Et c’est ainsi que notre péricope s’insère dans et fait écho à la 2e partie de l’évangile de Marc où se dessine une nouvelle manière de vivre ensemble, en famille, en communauté et en société. Une nouvelle manière qui mène dans les paradoxes du pouvoir : là où le dernier est le premier ; ou le grand est serviteur et l’esclave de tous (10,42ss) .
La question passera donc plutôt de « suis-je adultère si je me remarie ? » à « est-ce que j’accepte de laisser tomber mon orgueil ? » « Est-ce que j’accepte l’échec de ce que tous deux nous avions compris comme appel ? » « Suis-je prêt, prête à accueillir la miséricorde et la grâce de Dieu ? »
Et puis : « Comment est-ce que je veux dorénavant vivre et faire vivre des relations sans utiliser mon genre, mon origine, mon rôle, ma fonction pour dominer l’autre ? » « Suis-je prêt/ prête à renoncer à mes privilèges (cf. 9, 33-37 ; 9, 38ss ; 10,35ss) pour me mettre à la suite du Christ ? » « Est-ce que je vais vivre et favoriser des relations d’égal à égal, en mettant au centre les plus faibles (9,36) ? », « voir même me faire serviteur en renonçant aux premières places (10,44) ? ».
Et ne nous trompons pas : il s’agit là d’un programme subversif qui met en question e monde et les pouvoirs établis.

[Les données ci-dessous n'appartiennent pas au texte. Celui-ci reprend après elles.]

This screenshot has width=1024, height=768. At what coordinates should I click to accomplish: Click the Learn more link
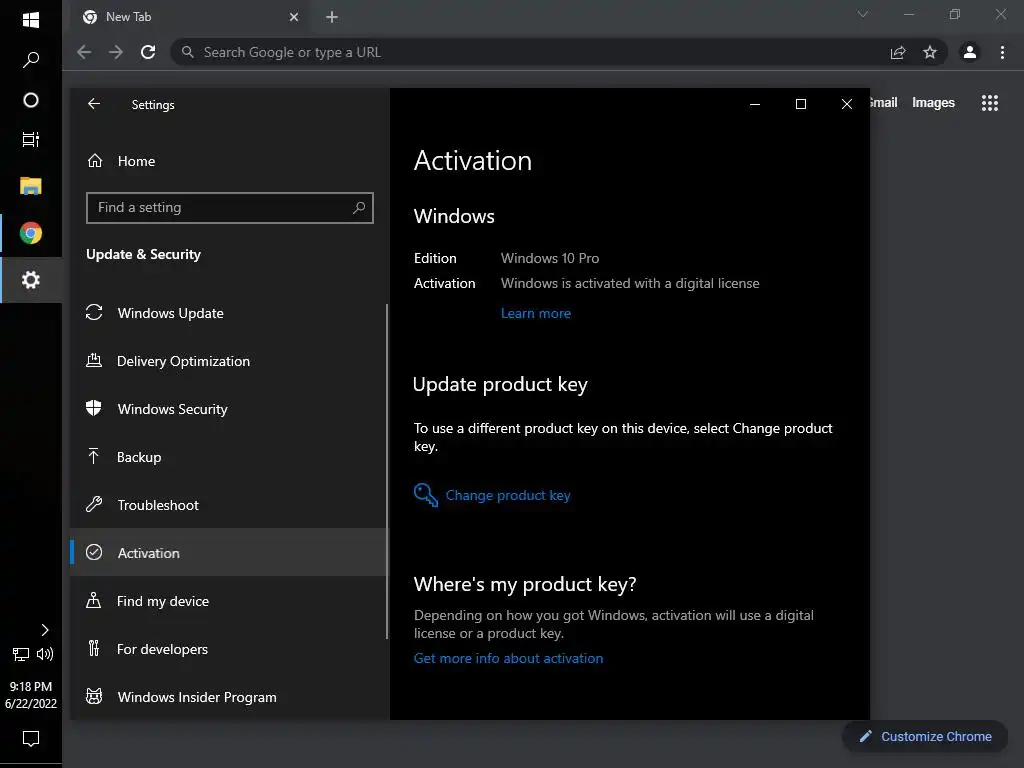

Mais un programme aussi qui annonce les temps messianiques. Ceux que nous sommes invités à expérimenter déjà avec ceux et celles qui sont nos prochains.
Et là, tout d’un coup, ce texte sur le mariage et les enfants nous concerne toutes et tous, nous met en chemin à la suite du Christ, comme disciples, en direction de Jérusalem.